## [Try it]
Keeping every word intact, reproduce all of the records.

(Dataset entries)
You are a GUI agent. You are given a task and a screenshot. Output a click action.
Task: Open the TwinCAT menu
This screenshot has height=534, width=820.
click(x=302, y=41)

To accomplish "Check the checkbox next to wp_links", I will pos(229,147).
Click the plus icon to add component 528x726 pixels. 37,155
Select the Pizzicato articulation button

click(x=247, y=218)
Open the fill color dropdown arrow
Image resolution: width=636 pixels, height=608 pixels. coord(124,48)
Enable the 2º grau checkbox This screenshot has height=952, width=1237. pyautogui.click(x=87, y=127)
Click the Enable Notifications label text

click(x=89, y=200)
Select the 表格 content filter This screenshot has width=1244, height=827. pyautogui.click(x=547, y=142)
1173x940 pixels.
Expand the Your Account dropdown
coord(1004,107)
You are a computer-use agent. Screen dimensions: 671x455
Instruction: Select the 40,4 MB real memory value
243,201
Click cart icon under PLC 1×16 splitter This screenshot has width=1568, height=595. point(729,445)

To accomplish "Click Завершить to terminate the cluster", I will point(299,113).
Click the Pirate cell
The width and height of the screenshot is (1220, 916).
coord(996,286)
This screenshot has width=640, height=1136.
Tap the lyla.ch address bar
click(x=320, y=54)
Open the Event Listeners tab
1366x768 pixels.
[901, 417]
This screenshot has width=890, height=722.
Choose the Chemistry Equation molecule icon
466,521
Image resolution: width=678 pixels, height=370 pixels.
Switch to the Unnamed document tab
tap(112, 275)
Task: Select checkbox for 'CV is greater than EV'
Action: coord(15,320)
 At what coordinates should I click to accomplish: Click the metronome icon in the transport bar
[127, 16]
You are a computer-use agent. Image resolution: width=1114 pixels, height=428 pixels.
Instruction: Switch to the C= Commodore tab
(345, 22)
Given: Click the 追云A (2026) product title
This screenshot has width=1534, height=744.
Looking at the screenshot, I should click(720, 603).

## [Result of this task]
You are a GUI agent. You are given a task and a screenshot. Output a click action.
Task: Open the TwinCAT menu
This screenshot has height=534, width=820.
click(x=302, y=41)

To accomplish "Check the checkbox next to wp_links", I will pos(229,147).
Click the plus icon to add component 528x726 pixels. 37,155
Select the Pizzicato articulation button

click(x=247, y=218)
Open the fill color dropdown arrow
Image resolution: width=636 pixels, height=608 pixels. coord(124,48)
Enable the 2º grau checkbox This screenshot has height=952, width=1237. pyautogui.click(x=87, y=127)
Click the Enable Notifications label text

click(x=89, y=200)
Select the 表格 content filter This screenshot has width=1244, height=827. pyautogui.click(x=547, y=142)
1173x940 pixels.
Expand the Your Account dropdown
coord(1004,107)
You are a computer-use agent. Screen dimensions: 671x455
Instruction: Select the 40,4 MB real memory value
243,201
Click cart icon under PLC 1×16 splitter This screenshot has width=1568, height=595. point(729,445)

To accomplish "Click Завершить to terminate the cluster", I will point(299,113).
Click the Pirate cell
The width and height of the screenshot is (1220, 916).
coord(996,286)
This screenshot has width=640, height=1136.
Tap the lyla.ch address bar
click(x=320, y=54)
Open the Event Listeners tab
1366x768 pixels.
[901, 417]
This screenshot has width=890, height=722.
Choose the Chemistry Equation molecule icon
466,521
Image resolution: width=678 pixels, height=370 pixels.
Switch to the Unnamed document tab
tap(112, 275)
Task: Select checkbox for 'CV is greater than EV'
Action: coord(15,320)
 At what coordinates should I click to accomplish: Click the metronome icon in the transport bar
[127, 16]
You are a computer-use agent. Image resolution: width=1114 pixels, height=428 pixels.
Instruction: Switch to the C= Commodore tab
(345, 22)
Given: Click the 追云A (2026) product title
This screenshot has width=1534, height=744.
Looking at the screenshot, I should click(720, 603).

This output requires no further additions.